Why Sensory Needs Matter for Mental Health
When sensory needs go unmet, the nervous system can move into survival mode. What looks or feels like “anxiety,” “irritability,” “shutdown,” or “meltdowns” can often be your nervous system being overwhelmed by sensory input or deprived of needed input.
Rather than asking, “What’s wrong with me?” a more compassionate question to ask is:
“What does my nervous system need right now?”
Honoring sensory needs can:
Reduce emotional overwhelm and burnout
Improve focus and executive functioning
Support emotional regulation
Increase a sense of safety and self-trust
Reduce shame and self-blame
This is not about “giving in” or avoiding growth. It’s about creating environments and supports that allow you to function, connect, and thrive.
Using a Sensory Checklist as a Tool for Self-Understanding
One practical, affirming tool I often recommend is a sensory checklist. A sensory checklist is not a diagnostic test; it’s a self-reflection tool that helps people notice patterns in how they experience sensory input.
A sensory checklist can help you:
Identify which sensory inputs are soothing vs. overwhelming
Notice early signs of sensory overload
Advocate for accommodations at work, school, or home
Reduce internalized stigma by identifying real needs
Sensory Areas to Explore in a Checklist
A checklist might include reflecting on experiences related to:
Sound (ex: background noise, sudden sounds, music, silence)
Visual Input (ex: light brightness, visual clutter)
Touch (ex: clothing textures, tags, physical contact, temperature)
Smell & Taste (ex: strong scents, food textures, flavors)
Proprioception/ Movement Sense (ex: need for movement, pressure, stillness)
Interoception/ Internal Sense (ex: noticing hunger, thirst, pain, or fatigue)
For each area, you might ask:
What feels soothing or grounding?
What feels overwhelming or draining?
What helps me recover after sensory overload?
There are no “right” or “wrong” answers, only information to help you to better understand your needs.
From Awareness to Accommodation
Identifying sensory needs is not about changing yourself; it’s about changing conditions.
Accommodations can be small but impactful, such as:
Use of noise-canceling headphones
Softer lighting
Taking breaks
Adding movement into your day
Use of different sensory tools
Clear communication about needs and limits.

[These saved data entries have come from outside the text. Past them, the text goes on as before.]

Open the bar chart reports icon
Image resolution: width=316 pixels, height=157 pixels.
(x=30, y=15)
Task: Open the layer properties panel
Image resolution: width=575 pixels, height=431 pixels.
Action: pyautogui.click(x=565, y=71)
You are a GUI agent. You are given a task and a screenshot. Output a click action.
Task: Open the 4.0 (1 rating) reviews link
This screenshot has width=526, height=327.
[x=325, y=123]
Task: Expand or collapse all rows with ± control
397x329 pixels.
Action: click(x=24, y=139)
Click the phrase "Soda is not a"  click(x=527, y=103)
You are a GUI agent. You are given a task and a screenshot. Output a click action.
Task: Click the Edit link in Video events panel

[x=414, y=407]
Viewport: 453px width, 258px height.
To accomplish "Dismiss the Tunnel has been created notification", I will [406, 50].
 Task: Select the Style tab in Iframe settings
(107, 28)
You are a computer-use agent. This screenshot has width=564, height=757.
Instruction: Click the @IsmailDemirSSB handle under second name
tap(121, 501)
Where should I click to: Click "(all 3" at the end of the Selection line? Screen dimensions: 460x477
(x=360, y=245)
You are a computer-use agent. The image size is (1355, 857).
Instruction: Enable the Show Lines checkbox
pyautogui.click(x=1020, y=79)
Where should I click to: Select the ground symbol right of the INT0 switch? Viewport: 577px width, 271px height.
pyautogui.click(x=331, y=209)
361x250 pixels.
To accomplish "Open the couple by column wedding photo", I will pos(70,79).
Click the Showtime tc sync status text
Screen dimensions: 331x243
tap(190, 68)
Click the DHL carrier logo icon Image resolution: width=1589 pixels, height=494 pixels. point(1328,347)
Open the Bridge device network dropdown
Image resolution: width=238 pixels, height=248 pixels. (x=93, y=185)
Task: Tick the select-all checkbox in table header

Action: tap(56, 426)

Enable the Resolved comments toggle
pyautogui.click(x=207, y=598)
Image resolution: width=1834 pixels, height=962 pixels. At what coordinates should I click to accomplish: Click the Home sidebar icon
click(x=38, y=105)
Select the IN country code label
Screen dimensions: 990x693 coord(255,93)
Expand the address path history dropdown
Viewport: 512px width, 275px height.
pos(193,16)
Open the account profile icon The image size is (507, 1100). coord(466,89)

Accommodations are not special treatment; they are access.
A Final Word
Sensory sensitivities are not weaknesses; some nervous systems are wired to perceive the world in vivid, intense, and meaningful ways. When we stop framing sensory differences as problems and start treating them as information, we open the door to greater self-compassion, autonomy, and well-being.
You are not broken.
Your nervous system is communicating.
And your needs deserve to be honored.